NICE (www.nice.org.uk), however, has been criticized for the slow release of its appraisals, which has delayed the availability of some treatments that it eventually views favorably.2 Some of its decisions seem unfair, and the institute has been vilified for recommendations to limit or deny coverage for some high-profile medicines for cancer and other life-threatening diseases. Its decisions are often appealed (see table), usually by manufacturers, and one decision — that coverage of donepezil and other drugs for Alzheimer's disease should be restricted to patients with at least "moderate" (rather than "mild") disease — has been challenged in court.
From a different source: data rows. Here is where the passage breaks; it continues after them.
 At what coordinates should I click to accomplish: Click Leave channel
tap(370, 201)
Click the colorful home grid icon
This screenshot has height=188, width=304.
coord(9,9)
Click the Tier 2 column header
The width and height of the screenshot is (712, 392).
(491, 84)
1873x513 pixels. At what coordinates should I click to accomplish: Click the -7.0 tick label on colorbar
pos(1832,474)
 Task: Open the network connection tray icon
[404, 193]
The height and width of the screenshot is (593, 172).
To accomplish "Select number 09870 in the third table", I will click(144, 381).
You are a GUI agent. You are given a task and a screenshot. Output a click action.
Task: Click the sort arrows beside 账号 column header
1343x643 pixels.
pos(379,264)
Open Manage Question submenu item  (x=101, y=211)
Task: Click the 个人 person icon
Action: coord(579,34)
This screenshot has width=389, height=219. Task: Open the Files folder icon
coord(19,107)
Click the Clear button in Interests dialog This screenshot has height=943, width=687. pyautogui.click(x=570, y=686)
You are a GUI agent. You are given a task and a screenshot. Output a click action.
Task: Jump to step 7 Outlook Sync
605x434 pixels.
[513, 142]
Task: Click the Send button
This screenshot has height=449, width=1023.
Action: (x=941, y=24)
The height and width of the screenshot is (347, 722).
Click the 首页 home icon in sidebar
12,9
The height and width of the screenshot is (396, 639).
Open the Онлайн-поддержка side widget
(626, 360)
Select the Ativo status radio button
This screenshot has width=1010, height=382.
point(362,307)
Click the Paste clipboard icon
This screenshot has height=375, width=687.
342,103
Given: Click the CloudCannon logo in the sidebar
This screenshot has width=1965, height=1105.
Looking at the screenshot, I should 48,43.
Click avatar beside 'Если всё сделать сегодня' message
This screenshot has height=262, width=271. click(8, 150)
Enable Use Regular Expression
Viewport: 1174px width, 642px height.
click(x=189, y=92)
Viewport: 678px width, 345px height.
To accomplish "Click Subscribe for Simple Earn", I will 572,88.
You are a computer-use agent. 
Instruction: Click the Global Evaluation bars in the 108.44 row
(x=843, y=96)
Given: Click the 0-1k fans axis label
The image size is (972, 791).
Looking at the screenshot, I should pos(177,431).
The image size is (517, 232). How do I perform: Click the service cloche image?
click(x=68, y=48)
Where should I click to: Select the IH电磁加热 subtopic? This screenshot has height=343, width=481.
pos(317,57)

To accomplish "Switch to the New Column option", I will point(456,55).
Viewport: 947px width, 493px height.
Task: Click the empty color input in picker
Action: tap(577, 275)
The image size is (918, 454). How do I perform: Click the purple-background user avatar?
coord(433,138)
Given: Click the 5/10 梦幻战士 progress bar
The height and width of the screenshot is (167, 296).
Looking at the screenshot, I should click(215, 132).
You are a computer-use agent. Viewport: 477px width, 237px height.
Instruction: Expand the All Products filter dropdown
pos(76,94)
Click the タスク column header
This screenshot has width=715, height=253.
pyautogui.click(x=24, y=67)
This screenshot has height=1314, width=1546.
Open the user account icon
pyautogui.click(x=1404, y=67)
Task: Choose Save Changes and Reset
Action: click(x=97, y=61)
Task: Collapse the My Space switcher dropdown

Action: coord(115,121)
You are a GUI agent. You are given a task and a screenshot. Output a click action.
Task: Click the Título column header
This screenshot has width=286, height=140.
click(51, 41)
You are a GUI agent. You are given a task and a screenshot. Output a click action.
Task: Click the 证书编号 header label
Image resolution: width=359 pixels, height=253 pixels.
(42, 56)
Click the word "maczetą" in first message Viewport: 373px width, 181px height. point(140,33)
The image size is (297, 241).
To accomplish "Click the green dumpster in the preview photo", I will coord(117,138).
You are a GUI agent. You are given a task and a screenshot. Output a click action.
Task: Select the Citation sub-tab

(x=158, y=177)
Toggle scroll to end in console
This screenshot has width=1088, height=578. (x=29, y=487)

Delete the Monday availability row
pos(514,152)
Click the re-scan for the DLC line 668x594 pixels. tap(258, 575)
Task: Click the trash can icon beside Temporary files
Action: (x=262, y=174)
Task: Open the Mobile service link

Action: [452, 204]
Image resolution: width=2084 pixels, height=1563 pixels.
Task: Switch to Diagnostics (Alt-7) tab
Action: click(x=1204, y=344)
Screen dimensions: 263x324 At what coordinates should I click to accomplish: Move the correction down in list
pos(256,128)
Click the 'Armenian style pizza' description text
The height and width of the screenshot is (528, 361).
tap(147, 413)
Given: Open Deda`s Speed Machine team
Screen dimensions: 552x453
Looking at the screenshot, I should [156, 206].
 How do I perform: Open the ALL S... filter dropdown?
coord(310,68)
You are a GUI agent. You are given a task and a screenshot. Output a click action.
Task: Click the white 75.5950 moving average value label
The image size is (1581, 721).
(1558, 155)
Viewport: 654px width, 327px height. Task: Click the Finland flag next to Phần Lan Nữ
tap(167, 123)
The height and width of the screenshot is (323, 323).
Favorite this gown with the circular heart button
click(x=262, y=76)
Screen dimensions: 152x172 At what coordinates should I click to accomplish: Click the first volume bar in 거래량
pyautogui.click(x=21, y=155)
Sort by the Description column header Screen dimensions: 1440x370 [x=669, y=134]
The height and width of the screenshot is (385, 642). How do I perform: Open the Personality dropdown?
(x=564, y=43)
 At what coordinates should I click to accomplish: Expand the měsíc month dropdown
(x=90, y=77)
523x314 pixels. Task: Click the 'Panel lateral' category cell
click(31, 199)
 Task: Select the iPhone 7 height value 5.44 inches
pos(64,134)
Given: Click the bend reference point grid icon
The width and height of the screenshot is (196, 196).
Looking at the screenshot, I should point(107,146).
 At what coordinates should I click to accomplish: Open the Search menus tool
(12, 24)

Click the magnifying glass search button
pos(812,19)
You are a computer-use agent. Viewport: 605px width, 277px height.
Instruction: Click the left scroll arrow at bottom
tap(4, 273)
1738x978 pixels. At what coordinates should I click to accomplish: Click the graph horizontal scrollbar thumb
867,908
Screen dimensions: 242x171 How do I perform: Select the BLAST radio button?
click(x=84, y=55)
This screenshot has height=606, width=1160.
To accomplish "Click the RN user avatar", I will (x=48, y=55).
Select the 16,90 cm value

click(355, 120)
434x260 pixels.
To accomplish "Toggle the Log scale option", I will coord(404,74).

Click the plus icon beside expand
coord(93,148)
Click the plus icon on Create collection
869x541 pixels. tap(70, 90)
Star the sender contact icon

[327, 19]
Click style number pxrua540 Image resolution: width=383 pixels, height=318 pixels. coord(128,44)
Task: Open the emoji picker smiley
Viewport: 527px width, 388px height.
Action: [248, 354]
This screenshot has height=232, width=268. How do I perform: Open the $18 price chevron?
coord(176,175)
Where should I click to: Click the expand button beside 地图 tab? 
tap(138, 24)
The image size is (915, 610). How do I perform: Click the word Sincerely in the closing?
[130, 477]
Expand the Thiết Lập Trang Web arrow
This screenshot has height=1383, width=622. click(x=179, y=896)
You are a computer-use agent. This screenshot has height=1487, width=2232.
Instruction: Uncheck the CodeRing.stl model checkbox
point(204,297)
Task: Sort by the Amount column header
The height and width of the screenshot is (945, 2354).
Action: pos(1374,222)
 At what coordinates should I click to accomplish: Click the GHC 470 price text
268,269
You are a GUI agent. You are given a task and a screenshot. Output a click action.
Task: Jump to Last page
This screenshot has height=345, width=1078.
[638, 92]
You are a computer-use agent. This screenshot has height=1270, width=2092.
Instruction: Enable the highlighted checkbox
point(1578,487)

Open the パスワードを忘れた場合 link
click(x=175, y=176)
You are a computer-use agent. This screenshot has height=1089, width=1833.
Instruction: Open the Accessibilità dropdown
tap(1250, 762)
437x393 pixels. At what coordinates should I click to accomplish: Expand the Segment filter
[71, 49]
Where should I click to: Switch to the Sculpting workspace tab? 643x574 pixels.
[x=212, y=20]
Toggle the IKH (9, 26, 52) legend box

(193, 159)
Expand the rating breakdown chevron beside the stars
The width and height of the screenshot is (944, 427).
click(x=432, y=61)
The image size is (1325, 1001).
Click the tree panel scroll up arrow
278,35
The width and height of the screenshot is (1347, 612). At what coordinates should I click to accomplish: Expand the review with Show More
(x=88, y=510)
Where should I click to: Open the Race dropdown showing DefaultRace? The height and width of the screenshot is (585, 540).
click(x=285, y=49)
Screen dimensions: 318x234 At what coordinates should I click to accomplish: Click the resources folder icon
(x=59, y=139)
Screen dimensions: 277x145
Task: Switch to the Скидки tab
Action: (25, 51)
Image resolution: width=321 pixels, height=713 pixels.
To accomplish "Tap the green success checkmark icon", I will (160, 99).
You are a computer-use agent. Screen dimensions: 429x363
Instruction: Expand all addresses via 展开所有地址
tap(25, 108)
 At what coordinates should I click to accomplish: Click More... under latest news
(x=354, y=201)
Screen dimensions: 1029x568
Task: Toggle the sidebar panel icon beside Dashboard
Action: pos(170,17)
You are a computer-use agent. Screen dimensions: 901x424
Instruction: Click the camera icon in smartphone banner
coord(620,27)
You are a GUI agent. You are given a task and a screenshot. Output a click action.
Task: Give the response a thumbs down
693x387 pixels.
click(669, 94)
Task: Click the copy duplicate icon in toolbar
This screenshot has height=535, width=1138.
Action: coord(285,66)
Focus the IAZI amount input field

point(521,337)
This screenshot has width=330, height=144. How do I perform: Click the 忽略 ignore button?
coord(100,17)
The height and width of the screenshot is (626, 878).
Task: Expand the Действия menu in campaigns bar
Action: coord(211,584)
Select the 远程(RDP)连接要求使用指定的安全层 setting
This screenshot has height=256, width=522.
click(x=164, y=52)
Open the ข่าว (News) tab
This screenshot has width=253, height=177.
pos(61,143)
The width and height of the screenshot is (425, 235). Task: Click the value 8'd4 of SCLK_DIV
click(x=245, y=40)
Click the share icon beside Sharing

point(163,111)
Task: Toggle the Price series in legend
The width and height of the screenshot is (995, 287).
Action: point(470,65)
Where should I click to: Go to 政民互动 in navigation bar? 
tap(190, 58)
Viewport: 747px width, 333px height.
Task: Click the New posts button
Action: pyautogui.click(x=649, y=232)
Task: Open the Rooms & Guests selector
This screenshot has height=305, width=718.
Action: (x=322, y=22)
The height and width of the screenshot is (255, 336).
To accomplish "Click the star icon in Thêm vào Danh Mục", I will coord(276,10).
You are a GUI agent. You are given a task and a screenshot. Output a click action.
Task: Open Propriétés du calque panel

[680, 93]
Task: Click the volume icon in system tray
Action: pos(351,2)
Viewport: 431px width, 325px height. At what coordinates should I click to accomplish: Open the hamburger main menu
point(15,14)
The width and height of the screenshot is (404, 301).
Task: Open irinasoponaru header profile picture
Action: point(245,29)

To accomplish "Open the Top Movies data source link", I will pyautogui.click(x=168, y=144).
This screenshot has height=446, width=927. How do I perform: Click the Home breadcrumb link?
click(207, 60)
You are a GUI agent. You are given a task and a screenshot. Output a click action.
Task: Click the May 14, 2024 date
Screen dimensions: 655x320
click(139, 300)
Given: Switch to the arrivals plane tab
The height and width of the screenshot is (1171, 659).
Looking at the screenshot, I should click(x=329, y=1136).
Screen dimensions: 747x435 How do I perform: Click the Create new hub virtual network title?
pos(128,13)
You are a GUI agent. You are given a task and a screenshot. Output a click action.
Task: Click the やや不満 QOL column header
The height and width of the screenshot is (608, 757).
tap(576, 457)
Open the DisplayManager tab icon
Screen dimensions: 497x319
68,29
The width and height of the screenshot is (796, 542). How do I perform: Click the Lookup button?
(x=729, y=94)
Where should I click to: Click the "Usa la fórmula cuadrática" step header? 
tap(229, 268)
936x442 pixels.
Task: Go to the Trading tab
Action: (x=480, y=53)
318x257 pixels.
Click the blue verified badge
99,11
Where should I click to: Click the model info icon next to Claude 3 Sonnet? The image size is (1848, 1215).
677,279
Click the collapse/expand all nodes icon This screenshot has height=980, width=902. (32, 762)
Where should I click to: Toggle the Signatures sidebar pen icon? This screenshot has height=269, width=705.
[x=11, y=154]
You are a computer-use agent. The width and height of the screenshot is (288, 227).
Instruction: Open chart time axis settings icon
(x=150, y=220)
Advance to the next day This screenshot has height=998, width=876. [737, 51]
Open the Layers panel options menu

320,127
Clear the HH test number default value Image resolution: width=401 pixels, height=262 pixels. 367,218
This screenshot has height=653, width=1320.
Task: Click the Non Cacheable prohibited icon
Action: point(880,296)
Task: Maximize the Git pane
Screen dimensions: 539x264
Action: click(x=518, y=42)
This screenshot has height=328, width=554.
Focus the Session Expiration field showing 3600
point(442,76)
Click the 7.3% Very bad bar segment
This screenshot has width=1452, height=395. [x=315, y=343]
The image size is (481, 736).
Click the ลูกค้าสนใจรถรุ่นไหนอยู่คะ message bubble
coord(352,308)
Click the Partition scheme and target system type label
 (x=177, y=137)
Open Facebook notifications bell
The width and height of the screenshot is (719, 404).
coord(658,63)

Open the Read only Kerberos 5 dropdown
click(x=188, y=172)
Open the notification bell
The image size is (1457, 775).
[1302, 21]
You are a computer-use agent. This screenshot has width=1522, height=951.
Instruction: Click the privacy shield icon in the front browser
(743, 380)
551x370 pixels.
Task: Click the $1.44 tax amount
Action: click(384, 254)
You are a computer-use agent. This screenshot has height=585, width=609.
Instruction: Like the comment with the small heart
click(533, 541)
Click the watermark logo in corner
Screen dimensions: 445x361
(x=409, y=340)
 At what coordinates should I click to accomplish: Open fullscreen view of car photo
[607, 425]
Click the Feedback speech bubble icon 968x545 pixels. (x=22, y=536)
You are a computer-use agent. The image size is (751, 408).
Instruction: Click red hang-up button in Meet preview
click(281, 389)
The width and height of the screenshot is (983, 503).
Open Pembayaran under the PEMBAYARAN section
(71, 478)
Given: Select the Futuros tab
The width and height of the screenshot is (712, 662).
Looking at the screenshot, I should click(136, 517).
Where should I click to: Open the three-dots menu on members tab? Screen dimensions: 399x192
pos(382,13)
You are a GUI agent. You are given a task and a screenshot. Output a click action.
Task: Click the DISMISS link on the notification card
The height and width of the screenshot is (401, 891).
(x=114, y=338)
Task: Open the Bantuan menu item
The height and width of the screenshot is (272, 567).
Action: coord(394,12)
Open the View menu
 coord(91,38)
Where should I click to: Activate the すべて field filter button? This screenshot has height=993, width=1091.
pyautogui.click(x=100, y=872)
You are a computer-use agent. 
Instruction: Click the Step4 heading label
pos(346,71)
NICE is often challenged for its decisions on cancer drugs that are very costly but extend life, on average, by only several months. In August 2008, oncologists, patients, and drug manufacturers attacked NICE's preliminary recommendation against coverage of four expensive drugs for advanced renal-cell cancer — bevacizumab, sorafenib, sunitinib, and temsirolimus. Although the institute considered the drugs clinically beneficial in specific situations, it concluded that they "were not cost-effective within their licensed indications." At a NICE board meeting in Plymouth, England, in September, a 57-year-old man with metastatic renal cancer described how sunitinib had stabilized his disease for more than 2 years, during which he had continued to work full-time. Although he had some pain and limited mobility, he said, "the quality of life this drug gives me is priceless."

In another recent appraisal, NICE recommended restrictions on coverage of drugs other than generic alendronate for the primary and secondary prevention of osteoporotic fractures in postmenopausal women. After rejecting an appeal, NICE released the final guidance in late October. After NICE issued a preliminary recommendation against the use of lapatinib plus capecitabine for previously treated HER2-positive advanced breast cancer, the maker of lapatinib offered to pay the cost of this drug for up to 12 weeks of therapy. The NHS would pay after 12 weeks. This offer is still under consideration.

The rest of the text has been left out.